给定文本
********

街景字符编码识别-模型训练与验证

在模型训练前，我们完成了数据处理和模型分析。
经过模型分析决定先采用baseline+全连接层的网络先得到初步结果，再根据模型的问题调优。baseline选择resnet18（因为数据集简单一点，先用小网络快速得到结果），采用交叉熵函数作为损失函数，用Adam优化器进行训练。
下面我们将构建模型进行训练。首先定义训练和测试的数据载入，此处利用dataloader来载入数据。

dataPath = 'your-data-path'
trainImgPath = dataPath+'mchar_train/mchar_train/'
ValImgPath = dataPath+'mchar_val/mchar_val/'
trainLabelPath = dataPath+'mchar_train.json'
ValLabelPath = dataPath+'mchar_val.json'

class TrainDataLoader(Dataset):
    def __init__(self, root, csvPath, json_Dir):
        data = []
        self.root = root
        with open(csvPath, 'r') as csvfile:
            csv_reader = csv.reader(csvfile)
            for row in csv_reader:  
                data.append(row[0])
        with open(json_Dir, 'r') as f:
            info = json.load(f)
        self.dataList = data
        self.InfoDict = info
        self.num = len(self.dataList)
        
    def __len__(self):
        return self.num

    def ImgProcess(self, img):
        # ColorJitter(brightness=0, contrast=0, saturation=0, hue=0)
        # RandomRotation(degrees, resample=False, expand=False, center=None) 在（-degrees,+degrees）之间随机旋转
        # transforms.ToTensor, 将PIL Image或者 ndarray 转换为tensor，并且归一化至[0-1]
        transform = transforms.Compose([transforms.Resize((64, 128)),
                                        transforms.ColorJitter(0.3, 0.3, 0.2), 
                                        transforms.RandomRotation(degrees=10,fill=None),
                                        transforms.ToTensor()])

********

[目标所在位置的数据行]

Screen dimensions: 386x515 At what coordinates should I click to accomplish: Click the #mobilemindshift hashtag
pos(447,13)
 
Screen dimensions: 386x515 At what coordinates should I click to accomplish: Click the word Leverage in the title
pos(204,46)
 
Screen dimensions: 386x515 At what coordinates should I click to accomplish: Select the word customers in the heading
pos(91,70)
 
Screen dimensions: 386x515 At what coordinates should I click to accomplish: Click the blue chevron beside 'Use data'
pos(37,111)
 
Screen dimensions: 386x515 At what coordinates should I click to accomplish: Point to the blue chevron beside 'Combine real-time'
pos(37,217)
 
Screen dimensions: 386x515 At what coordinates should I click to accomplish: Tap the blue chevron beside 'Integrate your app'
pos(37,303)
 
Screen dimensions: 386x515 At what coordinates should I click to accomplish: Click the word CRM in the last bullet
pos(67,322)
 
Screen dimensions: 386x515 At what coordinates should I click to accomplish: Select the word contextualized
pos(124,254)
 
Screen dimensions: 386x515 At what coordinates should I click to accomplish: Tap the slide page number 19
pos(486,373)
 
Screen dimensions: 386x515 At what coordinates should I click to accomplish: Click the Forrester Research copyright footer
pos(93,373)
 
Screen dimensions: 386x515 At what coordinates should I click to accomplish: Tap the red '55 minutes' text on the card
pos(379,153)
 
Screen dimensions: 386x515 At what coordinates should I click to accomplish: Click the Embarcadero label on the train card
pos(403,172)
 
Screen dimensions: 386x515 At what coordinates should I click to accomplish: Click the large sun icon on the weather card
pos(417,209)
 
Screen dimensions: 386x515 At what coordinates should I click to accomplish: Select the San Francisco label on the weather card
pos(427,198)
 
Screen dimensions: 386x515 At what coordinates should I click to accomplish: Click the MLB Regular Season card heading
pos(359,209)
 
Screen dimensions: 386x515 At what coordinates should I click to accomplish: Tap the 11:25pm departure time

********

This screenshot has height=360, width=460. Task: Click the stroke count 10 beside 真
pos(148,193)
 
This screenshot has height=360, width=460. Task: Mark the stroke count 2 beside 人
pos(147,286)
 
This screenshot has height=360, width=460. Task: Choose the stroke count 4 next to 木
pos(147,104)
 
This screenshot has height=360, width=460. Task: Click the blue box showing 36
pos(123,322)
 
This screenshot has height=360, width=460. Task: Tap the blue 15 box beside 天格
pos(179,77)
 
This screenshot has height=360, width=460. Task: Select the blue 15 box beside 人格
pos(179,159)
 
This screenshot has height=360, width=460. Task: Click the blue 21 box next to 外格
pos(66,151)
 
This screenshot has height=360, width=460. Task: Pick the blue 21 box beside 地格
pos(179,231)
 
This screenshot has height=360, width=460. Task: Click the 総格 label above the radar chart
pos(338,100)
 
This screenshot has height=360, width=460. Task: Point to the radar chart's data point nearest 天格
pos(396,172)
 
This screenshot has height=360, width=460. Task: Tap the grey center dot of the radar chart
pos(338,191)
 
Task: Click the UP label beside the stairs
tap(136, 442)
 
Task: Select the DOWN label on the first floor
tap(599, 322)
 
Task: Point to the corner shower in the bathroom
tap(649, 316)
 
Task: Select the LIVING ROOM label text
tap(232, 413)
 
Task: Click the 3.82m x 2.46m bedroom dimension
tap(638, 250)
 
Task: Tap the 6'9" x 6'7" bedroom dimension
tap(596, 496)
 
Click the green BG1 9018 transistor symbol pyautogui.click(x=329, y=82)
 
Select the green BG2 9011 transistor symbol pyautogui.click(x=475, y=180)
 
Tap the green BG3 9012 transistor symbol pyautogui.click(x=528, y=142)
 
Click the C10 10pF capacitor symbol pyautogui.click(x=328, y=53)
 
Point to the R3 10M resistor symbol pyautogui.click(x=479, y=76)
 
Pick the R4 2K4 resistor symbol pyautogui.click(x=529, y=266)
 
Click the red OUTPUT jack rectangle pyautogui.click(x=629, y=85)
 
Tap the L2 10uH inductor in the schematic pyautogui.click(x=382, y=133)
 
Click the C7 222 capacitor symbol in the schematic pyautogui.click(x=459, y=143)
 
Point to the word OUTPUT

********

练习题目 1
按照给定文本，模型训练用的是哪种优化器？
练习题目 2
将给定文本中从"dataPath = 'your-data-path'"到"data.append(row[0])"的部分重写一遍，其中的"csv_reader"一律换成"csvReader"。
练习题目 3
给定文本在transforms.Compose中依次用了哪些变换？请全部列出。
作答时只依据给定文本。

参考答案 1
Adam优化器。

参考答案 2
dataPath = 'your-data-path'
trainImgPath = dataPath+'mchar_train/mchar_train/'
ValImgPath = dataPath+'mchar_val/mchar_val/'
trainLabelPath = dataPath+'mchar_train.json'
ValLabelPath = dataPath+'mchar_val.json'

class TrainDataLoader(Dataset):
    def __init__(self, root, csvPath, json_Dir):
        data = []
        self.root = root
        with open(csvPath, 'r') as csvfile:
            csvReader = csv.reader(csvfile)
            for row in csvReader:  
                data.append(row[0])

参考答案 3
transforms.Resize、transforms.ColorJitter、transforms.RandomRotation、transforms.ToTensor